When pharmacological methods to reduce the IOP in uveitic eyes are unsuccessful, anti-glaucoma laser treatments may be considered, and if these fail to produce satisfactory results, surgical interventions become an option [51]. In patients with angle-closure uveitic glaucoma with pupillary block, peripheral laser iridotomy can be an effective and safer choice when compared to surgical iridectomy particularly in cases of active uveitis [51]. Selective laser trabeculoplasty (SLT) is used in the treatment of secondary glaucoma, both uveitic glaucoma and SIG. However, the procedure is absolutely discouraged in cases of uveitic glaucoma in eyes with active inflammation [52, 53]. Cyclodestructive treatments (cyclophotocoagulation, cyclotherapy) may exacerbate inflammation, lead to hypotony and ocular atrophy. For this reason, cyclodestructive procedures should only be considered as a last choice procedure after other treatment modalities have proven ineffective or unsatisfactory [51]. Anti-glaucoma surgical interventions for treating uveitic glaucoma include glaucoma drainage devices with drainage implants, such as the Ahmed valve or Baerveldt implant [51, 54, 55]. Standard trabeculectomy or a combined procedure with stent implantation supplemented with antimetabolites (5-fluorouracil or mitomycin C) showed efficacy in reducing scarring and lowering the risk of surgical failure in eyes with uveitis [54, 55]. Minimally invasive anti-glaucoma procedures are also increasingly employed to treat secondary uveitic glaucoma. Ab interno trabeculotomy increases the outflow of the aqueous humor by removing part of the trabecular meshwork, which may be blocked, for example, by inflammatory cells [51, 54]. Canaloplasty is also generating significant interest because it expands Schlemm’s canal and stretches the peritubular space of the trabecular meshwork in which, as a result of chronic glucocorticosteroid therapy, overexpression of proteins in the extracellular matrix occurs, leading to an increased resistance to the outflow of the aqueous humor [53, 55].
CONCLUSIONS
Both active uveitis and IOP elevation associated with uveitis itself and/or glucocorticosteroid therapy may lead to irreversible vision damage.

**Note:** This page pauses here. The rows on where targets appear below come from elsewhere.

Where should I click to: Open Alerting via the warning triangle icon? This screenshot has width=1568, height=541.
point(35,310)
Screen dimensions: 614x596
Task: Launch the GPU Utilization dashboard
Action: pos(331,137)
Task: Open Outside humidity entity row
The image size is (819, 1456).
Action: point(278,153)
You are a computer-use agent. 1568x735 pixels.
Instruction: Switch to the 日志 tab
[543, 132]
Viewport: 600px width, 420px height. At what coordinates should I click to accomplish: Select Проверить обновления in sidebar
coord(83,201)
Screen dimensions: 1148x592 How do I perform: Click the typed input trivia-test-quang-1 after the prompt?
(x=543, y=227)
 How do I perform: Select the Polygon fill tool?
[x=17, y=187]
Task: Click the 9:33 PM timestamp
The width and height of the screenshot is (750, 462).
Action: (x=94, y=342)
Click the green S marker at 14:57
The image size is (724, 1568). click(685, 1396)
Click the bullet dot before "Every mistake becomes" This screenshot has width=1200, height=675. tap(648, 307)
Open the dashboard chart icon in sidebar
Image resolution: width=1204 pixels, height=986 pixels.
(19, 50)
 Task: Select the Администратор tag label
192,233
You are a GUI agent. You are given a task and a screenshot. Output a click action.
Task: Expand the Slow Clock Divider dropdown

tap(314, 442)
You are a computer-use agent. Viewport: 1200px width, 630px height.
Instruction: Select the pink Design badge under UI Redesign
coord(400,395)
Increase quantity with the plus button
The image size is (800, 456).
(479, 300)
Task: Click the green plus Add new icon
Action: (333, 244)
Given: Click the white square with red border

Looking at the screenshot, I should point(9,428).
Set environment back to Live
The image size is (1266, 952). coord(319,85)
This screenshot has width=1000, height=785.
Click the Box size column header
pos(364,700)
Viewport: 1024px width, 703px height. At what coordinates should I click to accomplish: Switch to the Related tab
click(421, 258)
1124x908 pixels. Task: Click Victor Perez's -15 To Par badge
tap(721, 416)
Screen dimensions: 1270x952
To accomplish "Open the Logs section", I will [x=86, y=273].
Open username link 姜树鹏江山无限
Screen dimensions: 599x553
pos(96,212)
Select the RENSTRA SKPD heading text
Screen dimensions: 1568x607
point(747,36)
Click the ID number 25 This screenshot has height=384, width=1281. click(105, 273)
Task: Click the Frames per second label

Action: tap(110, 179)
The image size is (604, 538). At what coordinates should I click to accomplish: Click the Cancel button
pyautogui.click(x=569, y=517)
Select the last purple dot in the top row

In view of the increased risk of IOP elevation in patients with uveitis undergoing glucocorticosteroid treatment, it is important to conduct regular IOP monitoring in this patient population.
Following IOP elevation in patients with uveitis, treatment adjustments are necessary in order to maintain a balance between normalizing the IOP and maintaining full control of inflammation. In such situations, it is advisable to reduce the dosage of the glucocorticosteroid or switch to a glucocorticosteroid agent associated with a lower risk of inducing an increase in the intraocular pressure. Additionally, conservative anti-glaucoma treatment should be initiated.
When pharmaceutical methods are insufficient to control the intraocular pressure, laser procedures (peripheral iridotomy, trabeculoplasty), as well as anti-glaucoma surgical interventions, should be considered in the affected eyes [30, 31].